- What the task asks: Continue the vhost-scsi patch from its last line.
START Document excerpt
2023-Feb-23 00:19 UTC

head link

[PATCH 4/5] vhost-scsi: Delay releasing our refcount on the tpg

We currently hold the vhost_scsi_mutex the entire time we are running
vhost_scsi_clear_endpoint. This prevents userspace from being able to free
the se_tpg from under us after we have called target_undepend_item.
However, it forces vhost_scsi_set_endpoint calls for other devices to have
to wait on a flakey device's:

vhost_scsi_clear_endpoint -> vhost_scsi_flush()

call which can which can take a long time.

This moves the target_undepend_item call and tv_tpg_vhost_count-- to after
we have stopped new IO from starting up and after we have waited on running
IO. We can then release our refcount on the tpg and session knowing our
device is no longer accessing them.

This also moves the tv_tpg_vhost_count-- to prevent a similar possible
use after free with the session.

Signed-off-by: Mike Christie <michael.christie at oracle.com>
---
 drivers/vhost/scsi.c | 62 ++++++++++++++++++++++++++------------------
 1 file changed, 37 insertions(+), 25 deletions(-)

diff --git a/drivers/vhost/scsi.c b/drivers/vhost/scsi.c
index 9e154e568438..c405ab5c232a 100644
--- a/drivers/vhost/scsi.c
+++ b/drivers/vhost/scsi.c
@@ -1704,11 +1704,10 @@ vhost_scsi_clear_endpoint(struct vhost_scsi *vs,
 		if (!tpg)
 			continue;
 
-		mutex_lock(&tpg->tv_tpg_mutex);
 		tv_tport = tpg->tport;
 		if (!tv_tport) {
 			ret = -ENODEV;
-			goto err_tpg;
+			goto err_dev;
 		}
 
 		if (strcmp(tv_tport->tport_name, t->vhost_wwpn)) {
@@ -1717,36 +1716,51 @@ vhost_scsi_clear_endpoint(struct vhost_scsi *vs,
 				tv_tport->tport_name, tpg->tport_tpgt,
 				t->vhost_wwpn, t->vhost_tpgt);
 			ret = -EINVAL;
-			goto err_tpg;
+			goto err_dev;
 		}
+		match = true;
+	}
+	if (!match)
END Document excerpt
START Provided records
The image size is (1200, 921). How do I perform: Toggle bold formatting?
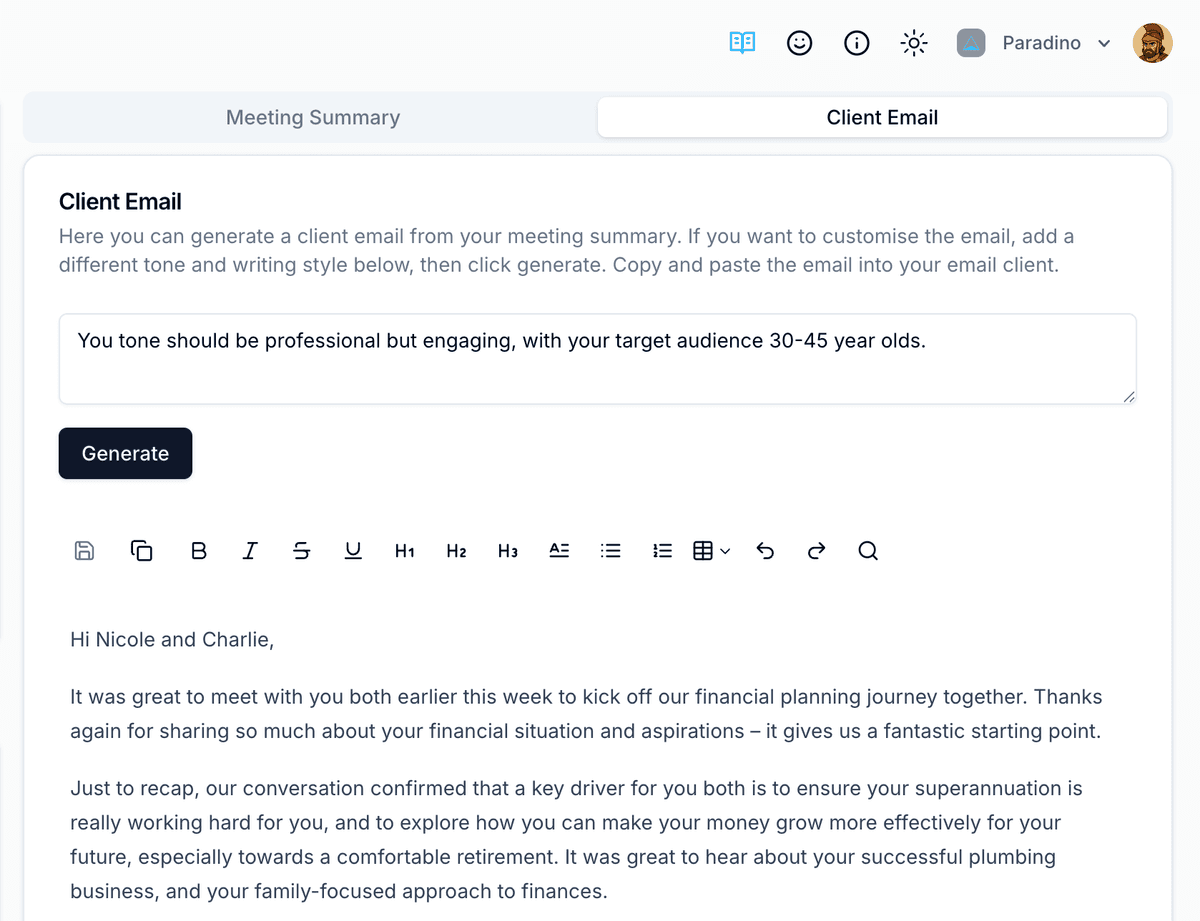[198, 550]
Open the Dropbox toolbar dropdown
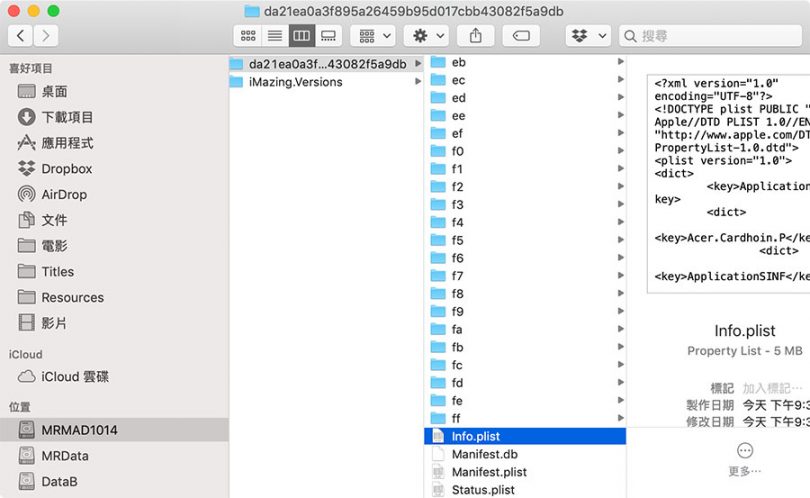810x498 pixels. click(x=587, y=36)
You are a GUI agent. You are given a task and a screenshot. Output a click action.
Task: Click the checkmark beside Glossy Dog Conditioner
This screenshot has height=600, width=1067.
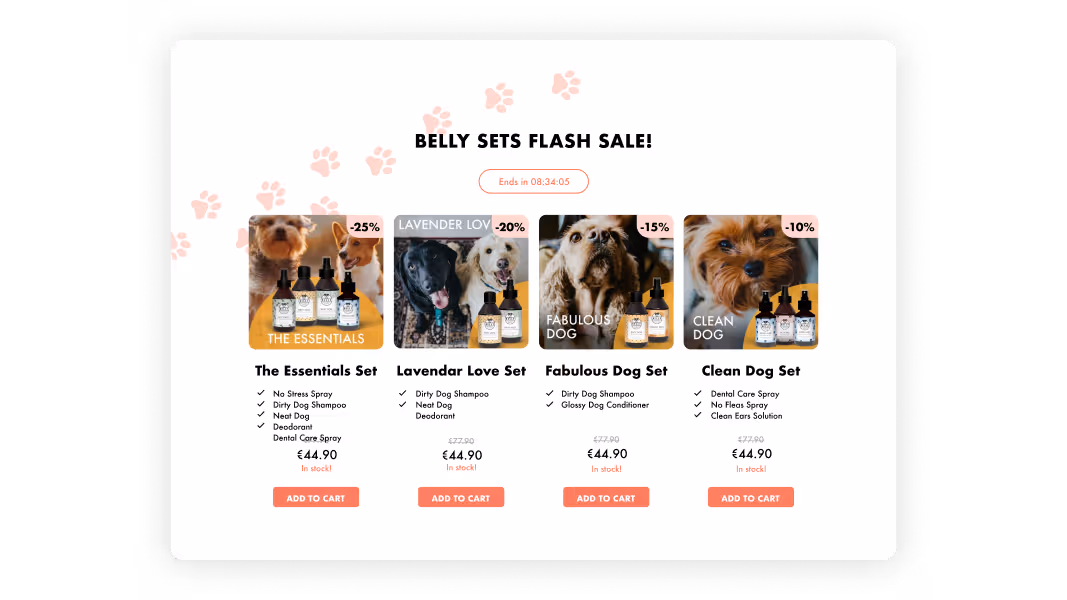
END Provided records
- Result:
+		goto free_vs_tpg;
+
+	/* Prevent new cmds from starting and accessing the tpgs/sessions */
+	for (i = 0; i < vs->dev.nvqs; i++) {
+		vq = &vs->vqs[i].vq;
+		mutex_lock(&vq->mutex);
+		vhost_vq_set_backend(vq, NULL);
+		mutex_unlock(&vq->mutex);
+	}
+	/* Make sure cmds are not running before tearing them down. */
+	vhost_scsi_flush(vs);
+
+	for (i = 0; i < vs->dev.nvqs; i++) {
+		vq = &vs->vqs[i].vq;
+		vhost_scsi_destroy_vq_cmds(vq);
+	}
+
+	/*
+	 * We can now release our hold on the tpg and sessions and userspace
+	 * can free them after this point.
+	 */
+	for (i = 0; i < VHOST_SCSI_MAX_TARGET; i++) {
+		target = i;
+		tpg = vs->vs_tpg[target];
+		if (!tpg)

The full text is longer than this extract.